→ **EXERCISE MATERIAL**
******

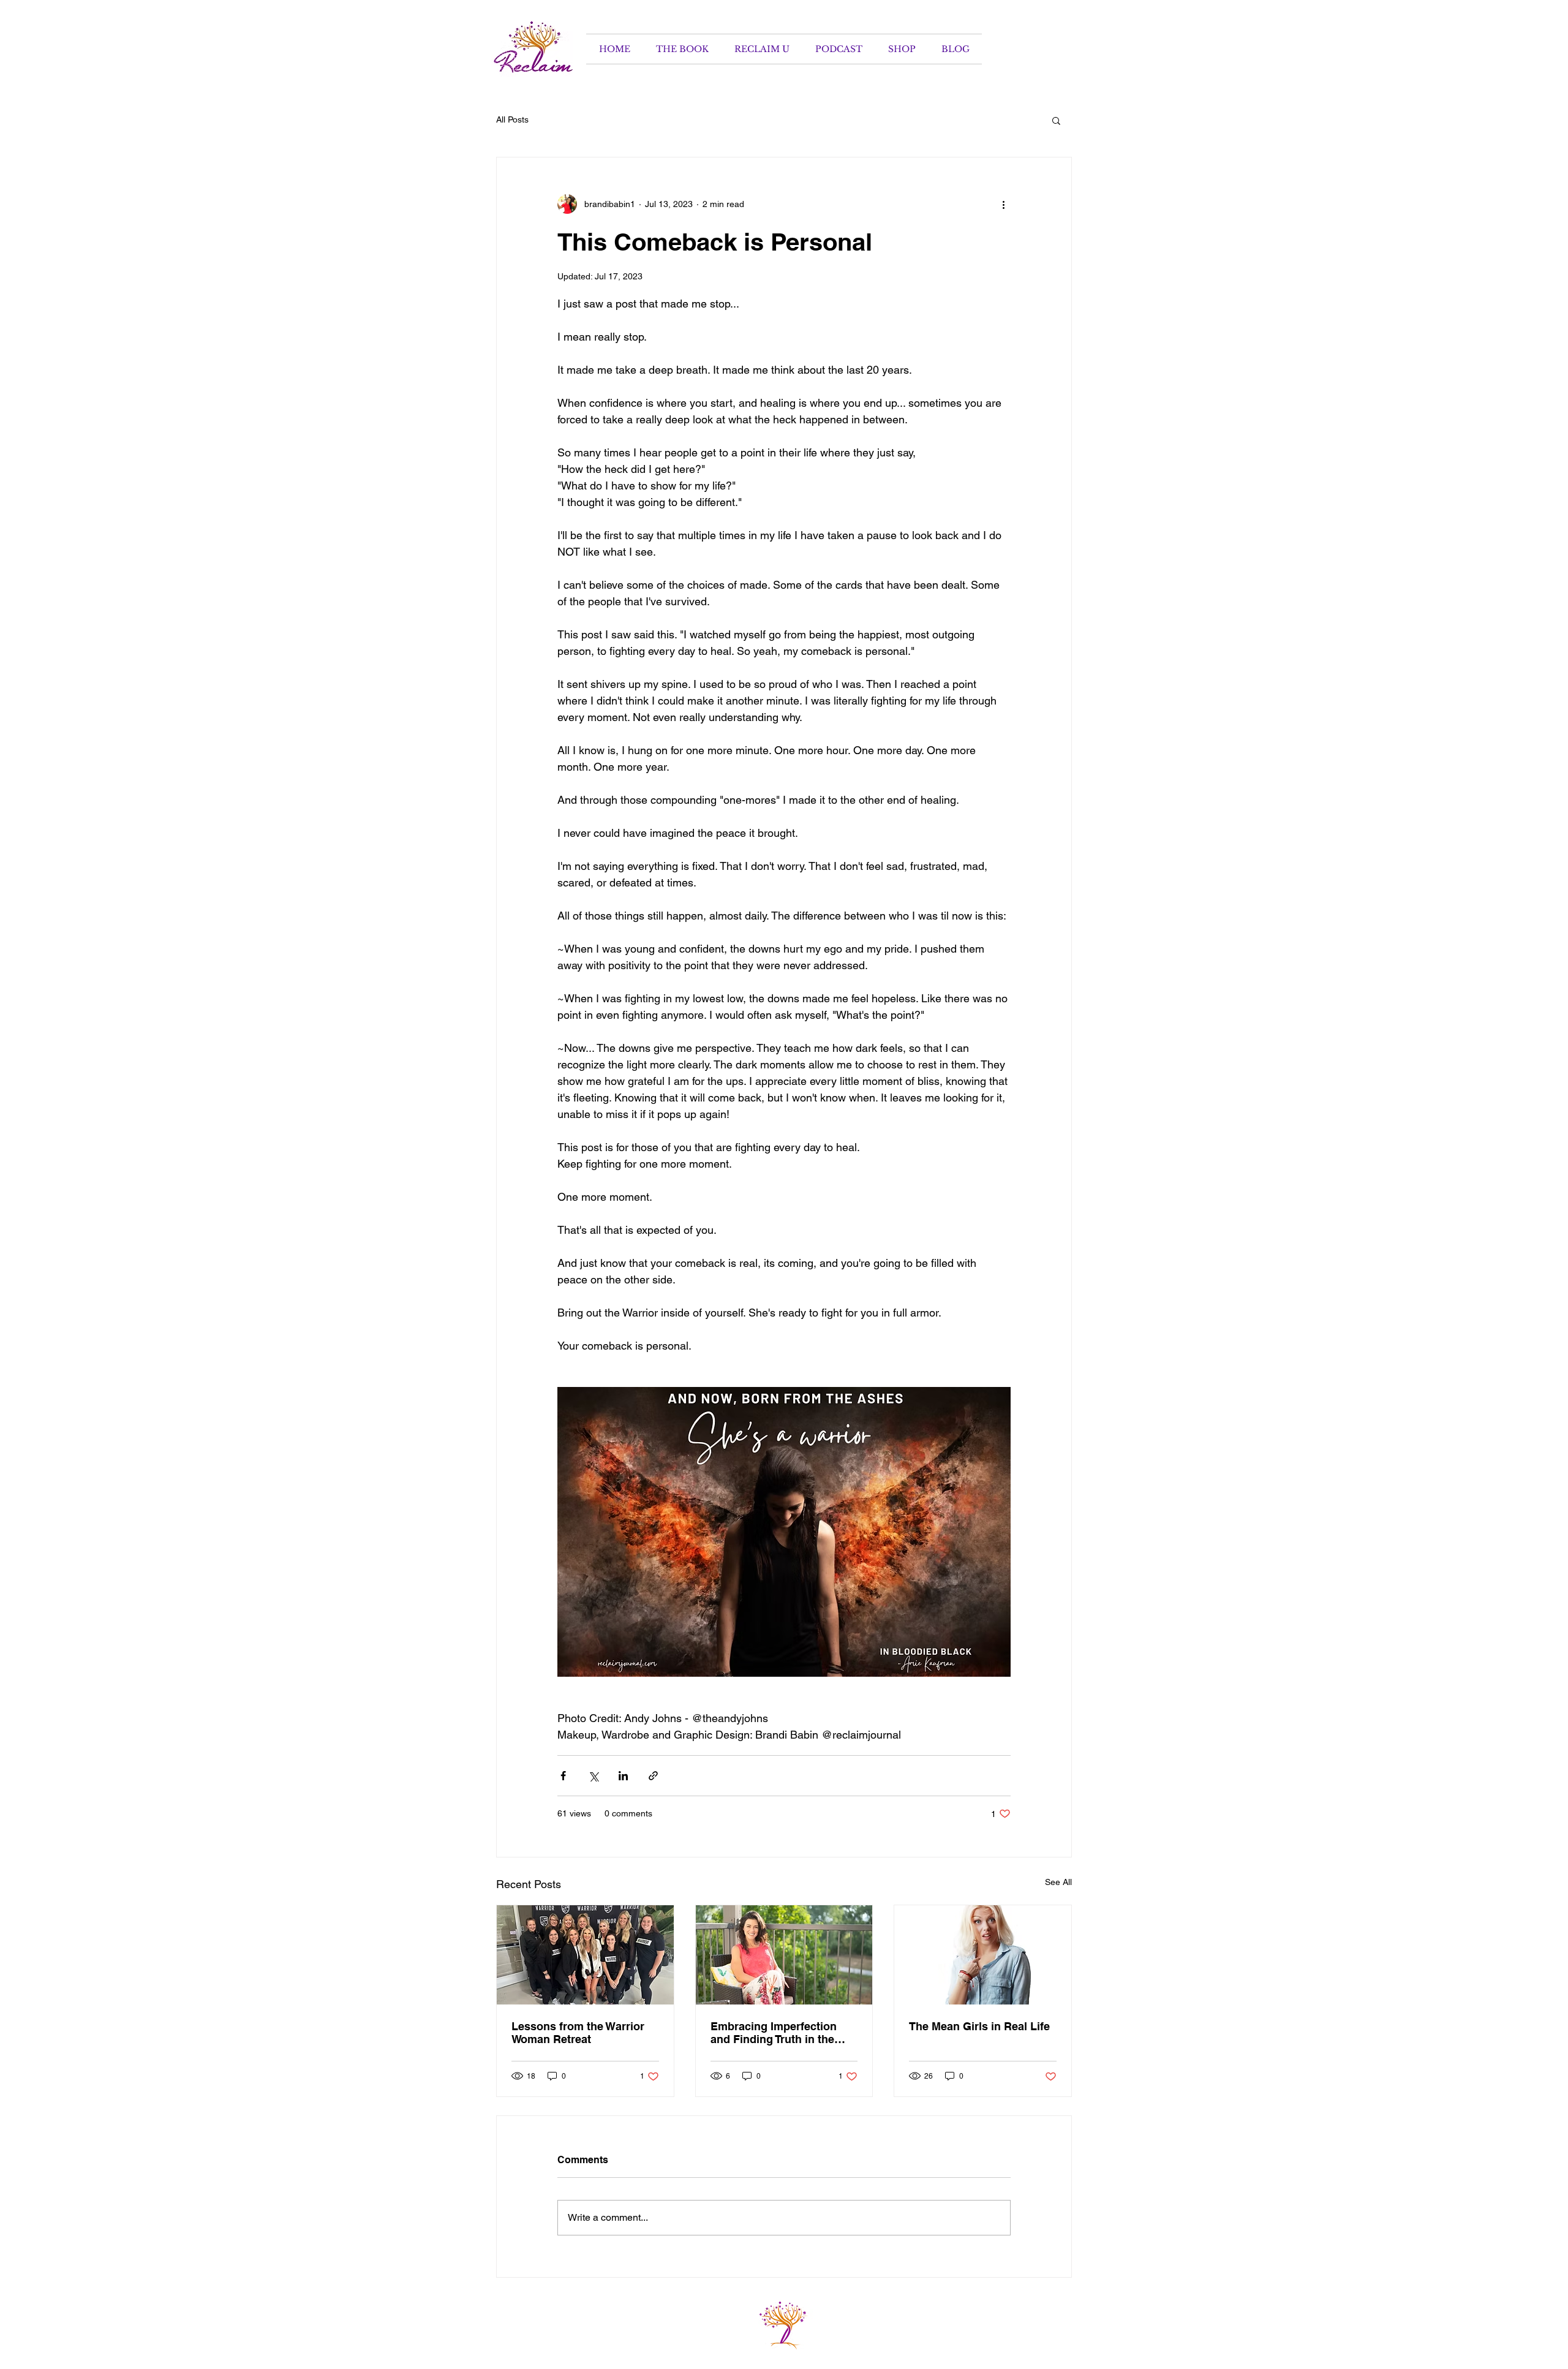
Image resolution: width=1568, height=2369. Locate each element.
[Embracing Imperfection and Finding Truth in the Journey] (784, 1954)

******

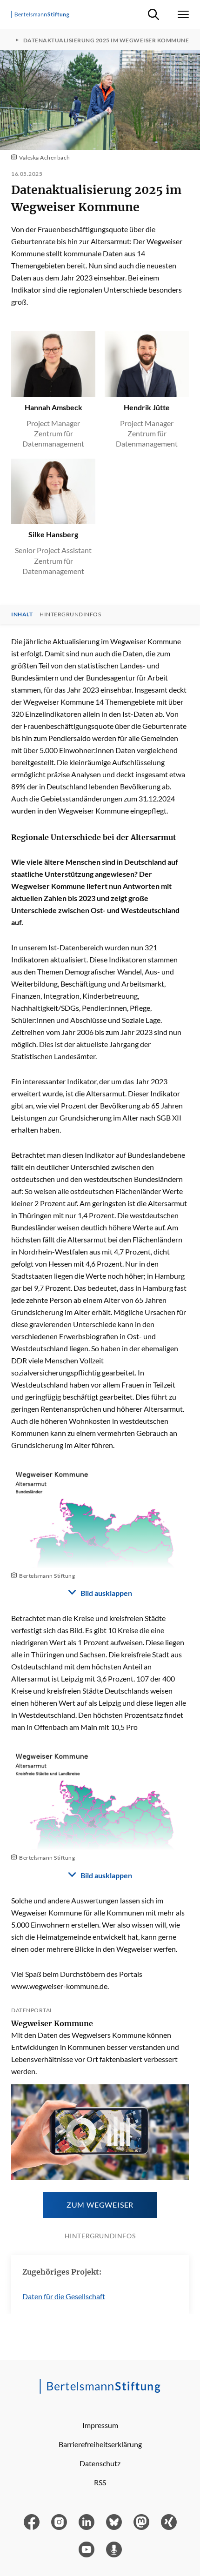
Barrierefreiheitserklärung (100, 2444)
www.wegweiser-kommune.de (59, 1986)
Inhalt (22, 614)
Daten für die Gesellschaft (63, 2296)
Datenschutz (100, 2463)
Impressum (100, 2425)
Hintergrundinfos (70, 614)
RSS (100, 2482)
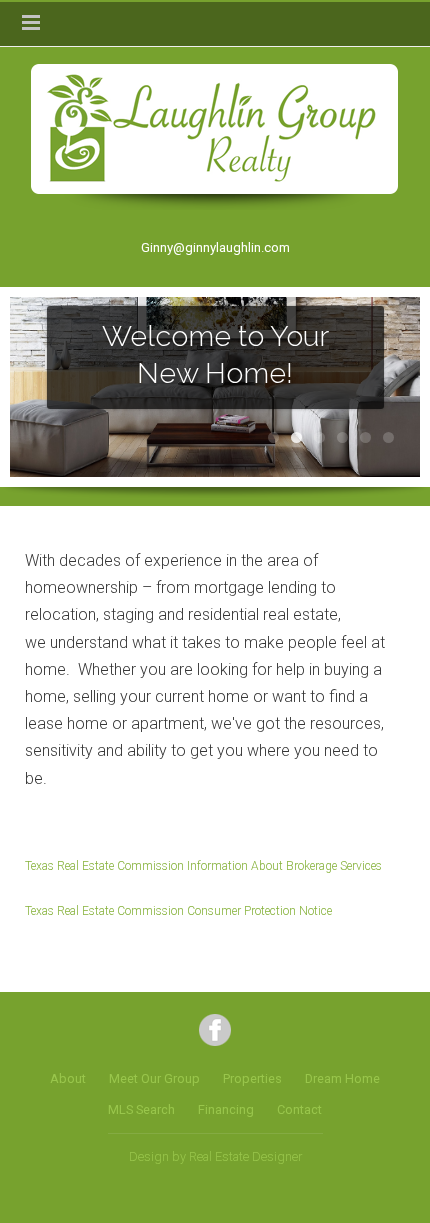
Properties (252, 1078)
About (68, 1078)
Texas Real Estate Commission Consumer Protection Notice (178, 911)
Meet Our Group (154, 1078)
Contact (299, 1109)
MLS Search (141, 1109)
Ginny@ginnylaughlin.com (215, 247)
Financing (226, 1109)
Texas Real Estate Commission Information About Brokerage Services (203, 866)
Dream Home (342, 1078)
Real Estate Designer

******

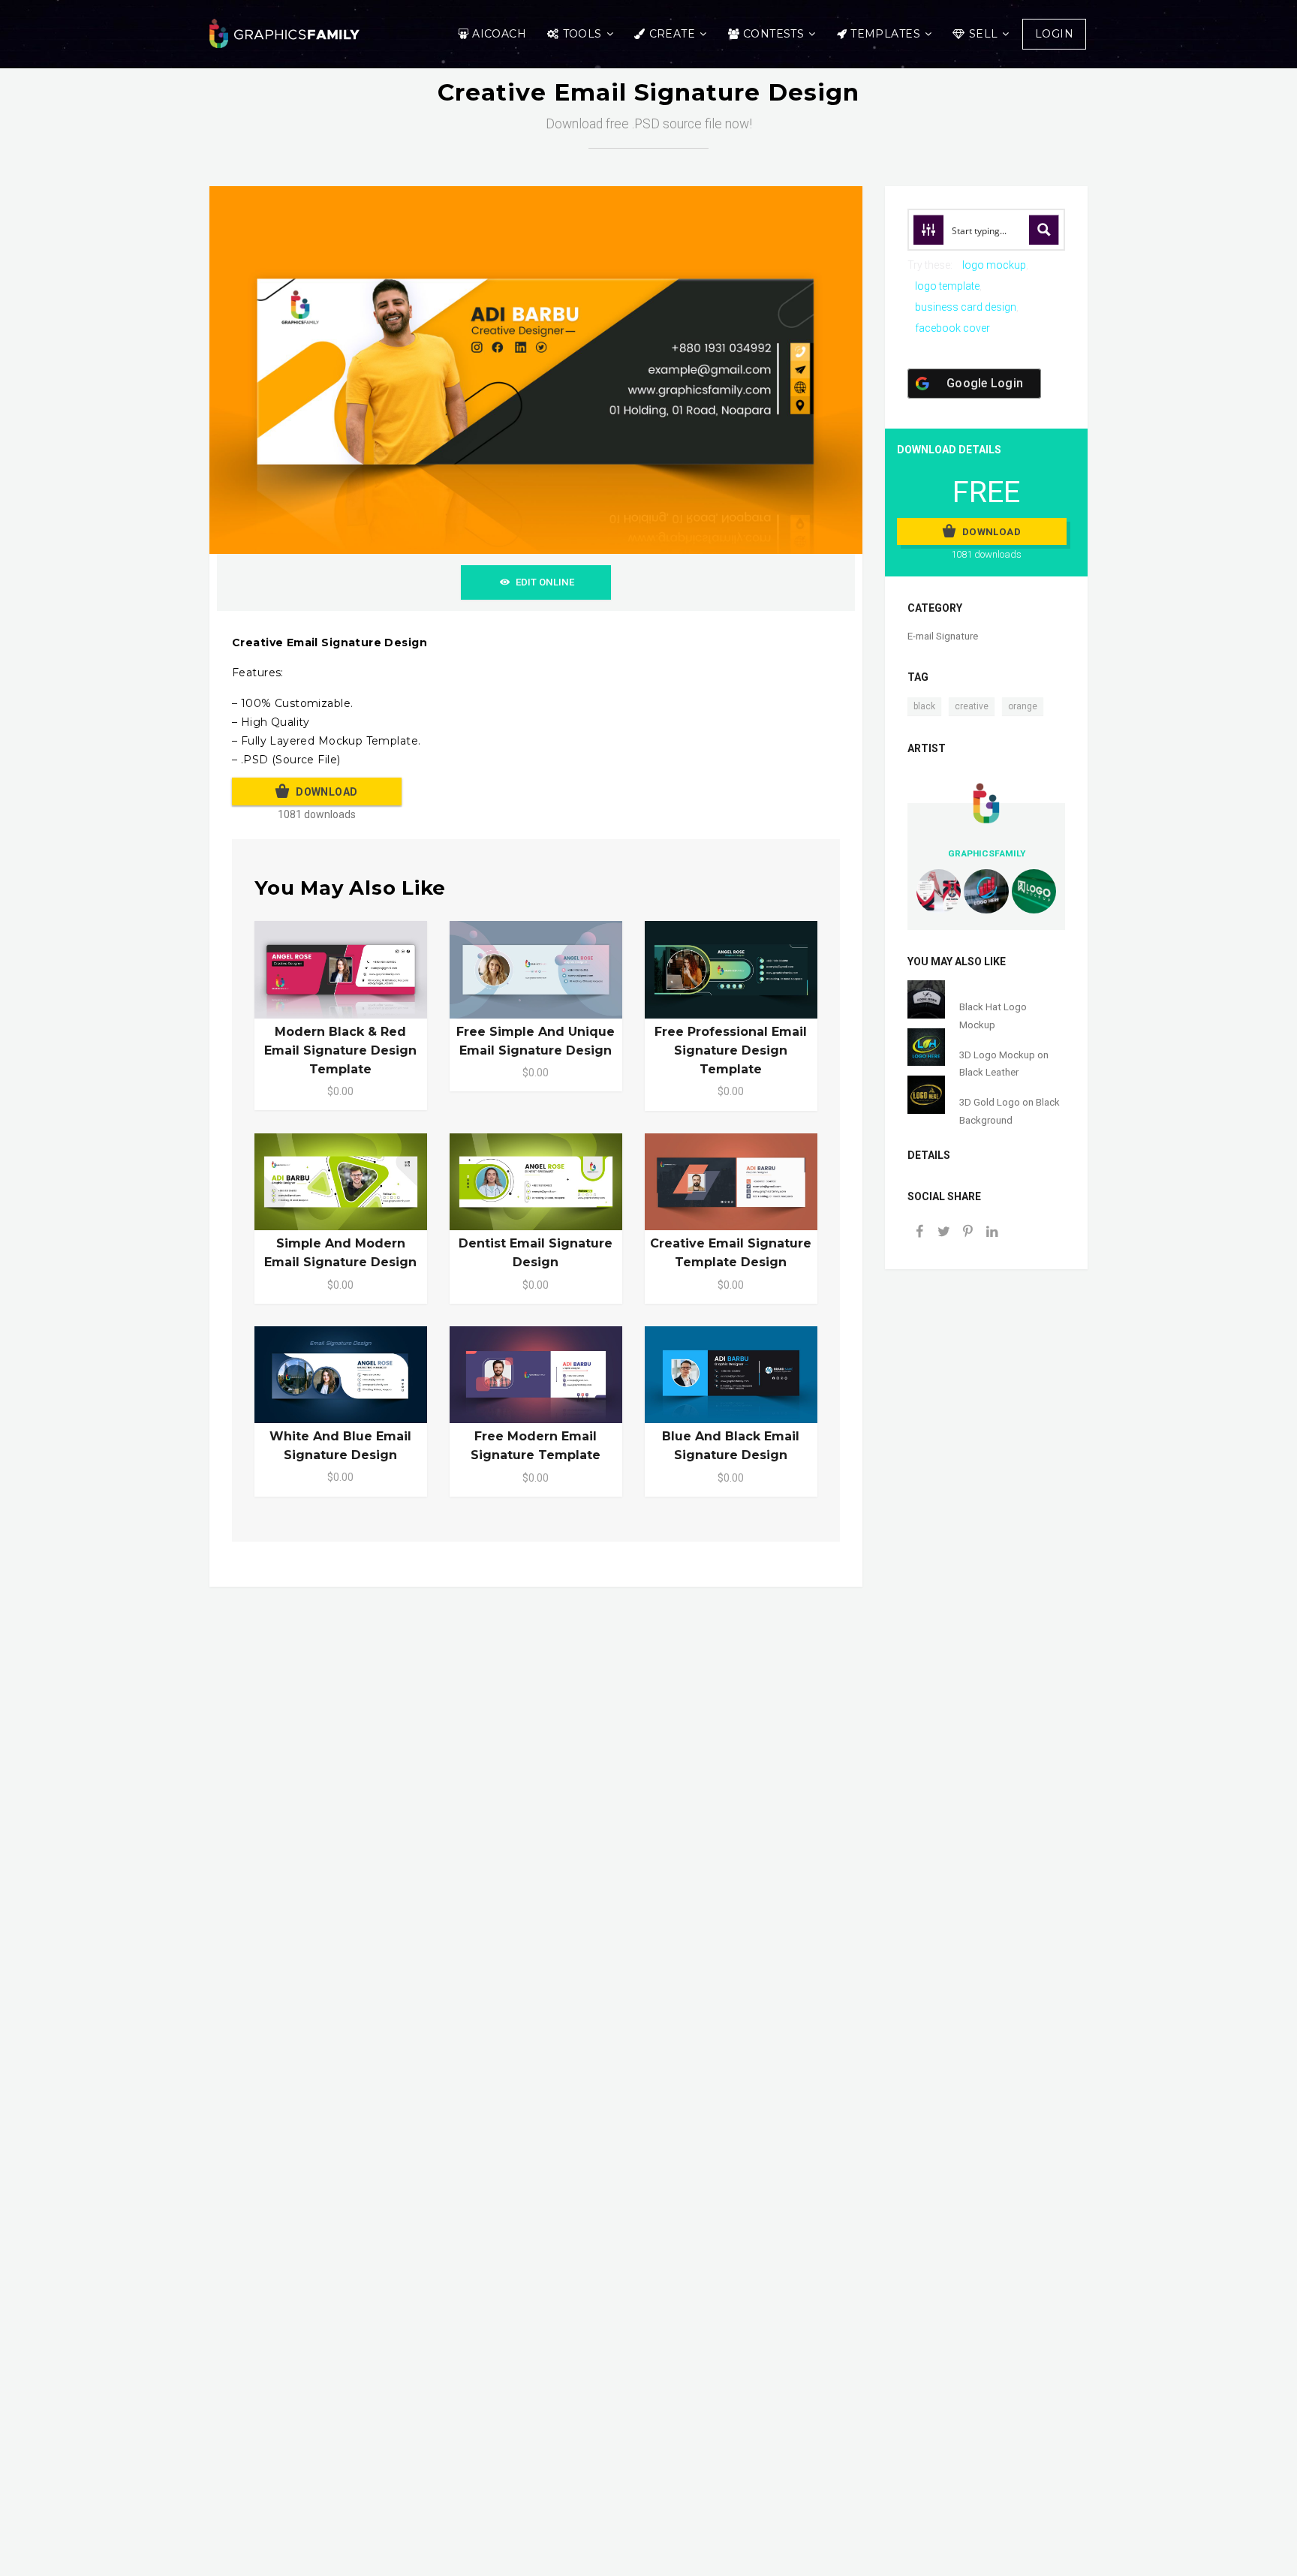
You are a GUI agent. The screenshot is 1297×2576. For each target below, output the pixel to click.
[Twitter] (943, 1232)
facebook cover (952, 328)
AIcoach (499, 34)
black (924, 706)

******

→ **GIVEN EXERCISE**
Recast the listing above, starting at the line containing "Hintergrundinfos (70, 614)" and ending at the line containing "Dream Home (342, 1078)", as a Markdown table with the columns Row and Entry. Leave out blank lines and pictures.

→ **EXERCISE OUTPUT**
| Row | Entry |
|---|---|
| 1 | Hintergrundinfos (70, 614) |
| 2 | RSS (100, 2482) |
| 3 | Properties (252, 1078) |
| 4 | About (68, 1078) |
| 5 | Texas Real Estate Commission Consumer Protection Notice (178, 911) |
| 6 | Meet Our Group (154, 1078) |
| 7 | Contact (299, 1109) |
| 8 | MLS Search (141, 1109) |
| 9 | Ginny@ginnylaughlin.com (215, 247) |
| 10 | Financing (226, 1109) |
| 11 | Texas Real Estate Commission Information About Brokerage Services (203, 866) |
| 12 | Dream Home (342, 1078) |